Ia menambahkan, seiring transformasi layanan primer, Posyandu kini juga berperan dalam mendukung enam bidang Standar Pelayanan Minimal (SPM). Oleh sebab itu, kader dituntut memiliki kemampuan yang lebih baik dalam memberikan edukasi, melakukan deteksi dini, hingga mendampingi masyarakat dalam berbagai layanan kesehatan.
"Karena Posyandu saat ini mendukung enam bidang Standar Pelayanan Minimal, kapasitas kader harus terus ditingkatkan agar pelayanan kepada masyarakat semakin optimal," ucapnya.

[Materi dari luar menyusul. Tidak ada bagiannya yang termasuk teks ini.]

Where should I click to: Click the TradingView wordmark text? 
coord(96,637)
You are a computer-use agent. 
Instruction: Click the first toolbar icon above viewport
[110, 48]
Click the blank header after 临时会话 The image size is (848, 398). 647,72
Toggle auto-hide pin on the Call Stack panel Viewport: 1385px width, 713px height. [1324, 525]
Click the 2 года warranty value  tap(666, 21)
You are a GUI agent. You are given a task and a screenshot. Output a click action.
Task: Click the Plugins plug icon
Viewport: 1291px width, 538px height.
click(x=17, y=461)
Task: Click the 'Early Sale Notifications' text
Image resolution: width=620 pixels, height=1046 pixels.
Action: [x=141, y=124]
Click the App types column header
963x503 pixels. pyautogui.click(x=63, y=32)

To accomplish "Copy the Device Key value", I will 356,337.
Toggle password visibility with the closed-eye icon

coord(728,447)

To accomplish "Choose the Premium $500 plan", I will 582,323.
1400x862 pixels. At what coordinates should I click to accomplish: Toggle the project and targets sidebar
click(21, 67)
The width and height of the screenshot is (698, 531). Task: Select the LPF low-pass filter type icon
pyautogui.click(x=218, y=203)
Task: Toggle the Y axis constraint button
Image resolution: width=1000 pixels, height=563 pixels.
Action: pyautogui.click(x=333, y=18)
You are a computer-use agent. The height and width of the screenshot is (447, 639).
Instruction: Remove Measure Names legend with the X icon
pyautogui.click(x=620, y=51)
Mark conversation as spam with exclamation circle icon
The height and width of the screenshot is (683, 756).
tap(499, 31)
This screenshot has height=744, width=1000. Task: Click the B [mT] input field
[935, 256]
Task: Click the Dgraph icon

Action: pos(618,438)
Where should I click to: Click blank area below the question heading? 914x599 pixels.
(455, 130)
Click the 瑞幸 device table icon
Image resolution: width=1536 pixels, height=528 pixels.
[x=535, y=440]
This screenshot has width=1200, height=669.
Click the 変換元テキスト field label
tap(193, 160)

Camat Setu Erwin Gemala Putra menyambut baik pelaksanaan kegiatan tersebut. Menurutnya, kader Posyandu merupakan mitra strategis pemerintah yang berperan langsung dalam mendampingi keluarga di tingkat lingkungan.
"Ibu-Ibu kader Posyandu ini mempunyai peran penting dan strategis di wilayah, untuk pendampingan keluarga. Jadi Ibu-Ibu kader Posyandu adalah orang pilihan yang mempunyai tugas mulia, yang mempunyai tanggung jawab pendampingan kepada masyarakat sesuai dengan kewenangannya, sesuai dengan tugas fungsi Ibu sebagai kader Posyandu," pungkas Erwin.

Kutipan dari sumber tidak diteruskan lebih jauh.